The following example (Table 2) shows the composition of a typical solidification mixture:
Table 2. Solidification mixture composition
Typically, the solidification product is sealed inside a shell, which is open at one end, such as a metal or reinforced concrete shell, in which case the open end is sealed with a concrete lid to form the waste package.
In one embodiment, a vessel that is completely open at one end is not used, but instead a vessel with an end which has or which is a plate that is equipped with holes for all products to be dosed into the waste vessel. By using such a perforated plate it is possible to prevent, or at least significantly reduce, splattering of the wet solidification product during mixing.
Most suitably, the surface dose rate of the waste package formed of the solidification product is at maximum 5 mSv/h, typically approximately 0.05 mSv/h.
In one embodiment, the present technology is used to bind the radioactive components of the aqueous evaporator concentrate, in which case aqueous evaporator concentrate is fed into a hardening mixture which comprises radioactive ion-exchange waste and a hydraulic binder. The volume of evaporator concentrate is approximately 10-50 % of the total liquid volume of the mixture to be hardened.
The accompanying diagram illustrates the solidification process, according to one
embodiment.
The purpose of the solidification process at the solidification plant is to convert the radioactive liquid wastes, i.e. evaporator concentrates, the ion-exchange resins used, and the sludges and sediments, to a final disposal form, by solidifying them into a concrete matrix, by using a process which works according to the batch principle.
The evaporator concentrate is generated from the industrial wastewater treatment system, when the solution which is deposited on the sediments and sludges are transferred to evaporation. By using the evaporator, non-active condensate is evaporated from the solution, which condensate is discharged into the sea, after filtration and measurement checks. The remaining evaporator concentrate is an alkaline solution which comprises boron compounds, salts and very small amounts of solids.
The evaporator concentrate is stored intermediately in a liquid waste storage facility 1. Once
one container is full, small amounts of solids are precipitated on the bottom of the container and the solution formed on the top is recovered. From the solution it is possible to separate, for example caesium, by using a selective ion-exchange mass. The solution is pumped to a liquid waste storage, container 1. After a possible separation or purification, the radioactivity of the solution is so low that it can be pumped from the power plant into the sea, according to approved procedures, in a controlled way. The column, which comprises ion-exchange mass, and is used for the separation of caesium, is finally disposed of in a concrete final disposal vessel.

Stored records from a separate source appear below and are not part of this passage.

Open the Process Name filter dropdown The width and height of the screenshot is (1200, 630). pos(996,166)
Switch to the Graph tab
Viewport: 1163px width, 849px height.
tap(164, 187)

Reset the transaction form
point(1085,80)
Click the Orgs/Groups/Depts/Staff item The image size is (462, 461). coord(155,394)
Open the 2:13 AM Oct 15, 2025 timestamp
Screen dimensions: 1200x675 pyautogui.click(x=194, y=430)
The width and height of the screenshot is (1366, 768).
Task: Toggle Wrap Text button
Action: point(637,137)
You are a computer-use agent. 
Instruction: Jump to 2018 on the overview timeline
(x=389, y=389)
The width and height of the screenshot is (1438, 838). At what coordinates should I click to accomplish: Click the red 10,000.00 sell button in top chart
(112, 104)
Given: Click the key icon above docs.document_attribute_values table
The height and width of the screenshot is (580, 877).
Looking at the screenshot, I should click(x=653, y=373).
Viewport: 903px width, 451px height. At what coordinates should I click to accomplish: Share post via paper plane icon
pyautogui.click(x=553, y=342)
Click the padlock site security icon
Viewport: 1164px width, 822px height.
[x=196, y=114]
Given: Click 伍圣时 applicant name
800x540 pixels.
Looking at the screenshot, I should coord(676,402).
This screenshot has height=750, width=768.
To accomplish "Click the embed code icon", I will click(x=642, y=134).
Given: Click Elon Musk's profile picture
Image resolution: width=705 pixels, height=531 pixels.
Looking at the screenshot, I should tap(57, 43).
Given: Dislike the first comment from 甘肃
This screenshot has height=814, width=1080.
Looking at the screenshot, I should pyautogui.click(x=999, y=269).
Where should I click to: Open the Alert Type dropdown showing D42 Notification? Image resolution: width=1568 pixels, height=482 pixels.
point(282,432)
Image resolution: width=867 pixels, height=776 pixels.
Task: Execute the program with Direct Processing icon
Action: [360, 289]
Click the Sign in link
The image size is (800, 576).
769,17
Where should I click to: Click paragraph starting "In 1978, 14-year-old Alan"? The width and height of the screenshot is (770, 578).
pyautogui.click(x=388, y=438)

In addition to evaporator concentrate, the power plant generates ion-exchange resin residue. Ion-exchange resins are used, among others, for maintaining the water chemistry of the primary circuit and, for example, in the filters of purification plants for borated water and decontamination solutions. When the ion-exchange resins are saturated, they are not regenerated but pumped into a liquid waste storage container and solidified directly into the concrete.
Prior to the solidification process, ion-exchange resin or evaporator concentrate is transferred from the liquid waste storage container 1 into the mixing container 2 in the solidification plant.
The mixing containers for the ion-exchange resins and the evaporator concentrate are separate containers to which the waste batch to be solidified is first transferred. A waste batch means an amount of approximately 4 m3, which is transferred from the liquid waste storage facility to the solidification plant.
The waste is mixed until it is as homogeneous as possible by circulating it in the circulation between the mixing and dosing containers. A sample is taken from each batch of waste to be solidified, through a sampling cycle, for radiochemical analyses and quality control of the concrete matrix, i.e. for“the preliminary test”. Solidification cannot be started on a new waste batch until the nuclear power plant laboratory has determined the nuclide-specific activity, i.e. the "waste fingerprint", from the sample, and calculated the theoretical waste dose rate, in order to evaluate whether the transferred waste meets the design criteria of the waste vessel,
among others, regarding the surface dose rate. The surface dose rate of a finished waste package is not allowed to exceed 5 mSv/h.
The purpose of the preliminary test is to ensure that the selected solidification recipe is functional and that the concrete-chemical properties required of the solidification product are met, that is, to ensure that the waste to be handled functions as desired in the solidification process and meets the requirements specified for it.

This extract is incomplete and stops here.